Lincoln model raising awareness of brain disease that saw her wrongly sectioned under Mental Health Act

A woman from Lincoln who was sectioned after being wrongly diagnosed as mentally ill is raising awareness of what happened to her.

Lucy Dawson was suffering from Anti-NMDA receptor encephalitis, a potentially fatal inflammation to her brain, and displayed symptoms of someone having a mental breakdown, her family were told on her 21st birthday that she was dying.

She was placed on a psychiatric ward where an accident left her permanently disabled.

She now works as a model and hopes that brands will use more disabled models in the future, as she says disabled people still need to buy clothes.

Credit: Lucy Dawson/ Adam Brazier

Lucy, from Market Rasen, had just entered her third year at the University of Leicester in October 2016 when she started to notice something was wrong.

She started experiencing intense migraines and had become extremely depressed and subdued, isolating herself away from her friends and sleeping often.

Lucy says that initially her friends thought she was struggling to cope with the pressures of university, and encouraged her to see a doctor.

One morning her housemate found her screaming her name having "completely trashed" her university room.

Lucy was sectioned under the Mental Health Act 1983 and admitted to the Peter Hodgkinson mental health unit at Lincoln County Hospital, as staff believed she was suffering from a mental breakdown.

Dr Ava Easton, CEO of the Encephalitis Society, said: "Many of the presentations of the patient are psychiatric in nature it is only as they become more unwell that you begin to see things that might be suggesting it is neurological, such as seizures.

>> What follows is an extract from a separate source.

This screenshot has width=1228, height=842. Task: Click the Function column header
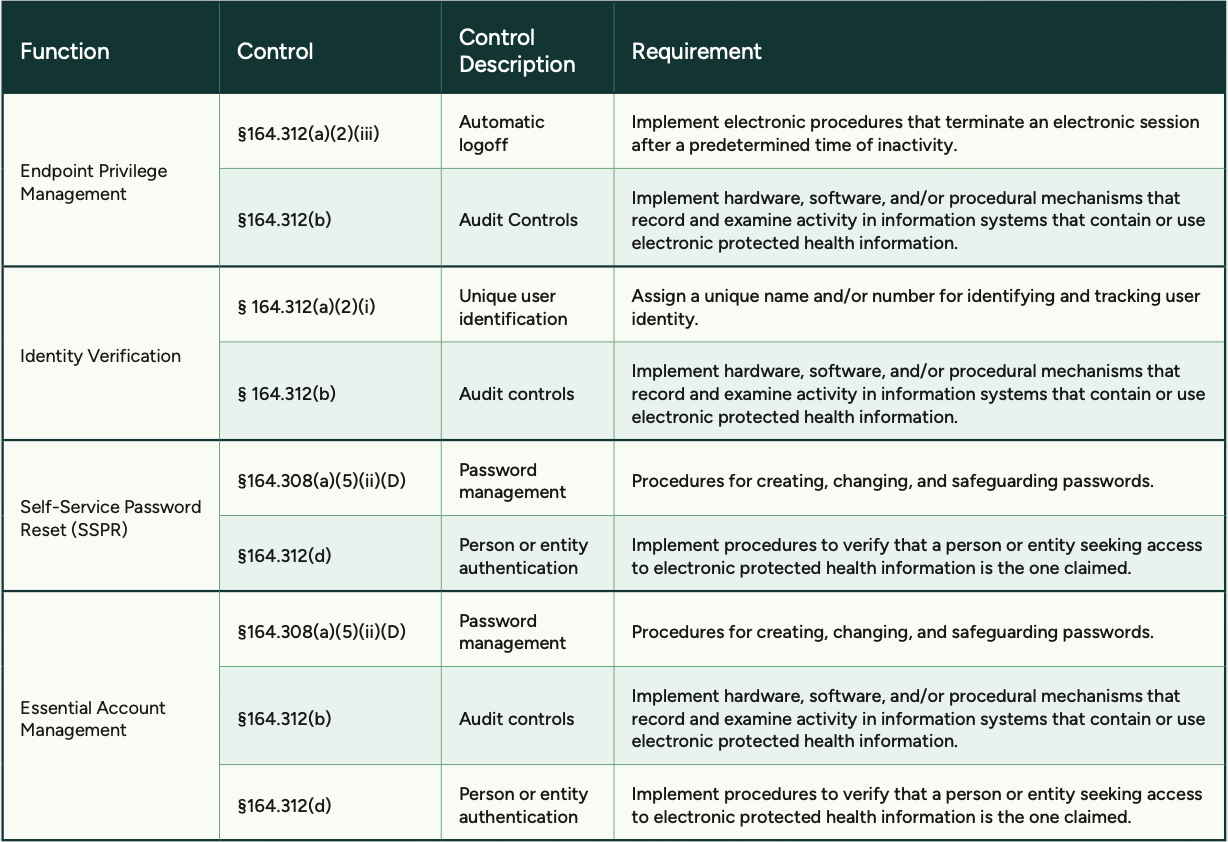pos(65,51)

"There is a lot of work going on at the moment to raise awareness to have neurology and psychiatry talking to each other."

Lucy in hospital. Credit: Lucy Dawson

Lucy said: "The actual cause, the brain disease, was getting worse and worse until on my 21st birthday they told my mum and dad she's dying and we don't know why.

"So as a last-ditch effort we can give her ECT, Electric Convulsive therapy."

The treatment stopped Lucy's condition from deteriorating, however, whilst still in hospital she fell from her bed during a seizure onto a pipe and burnt her leg, leaving her permanently disabled.

Lincoln Partnership Foundation Trust told ITV News: "We are truly sorry for any care that fell below our expected standards and the impact this has had on Lucy and her family.

"We are committed to delivering high quality, safe patient care and have a robust internal investigation process in place to learn lessons for the future."

Lucy had to learn to walk and talk again after her illness and she is now trying to raise awareness through her website.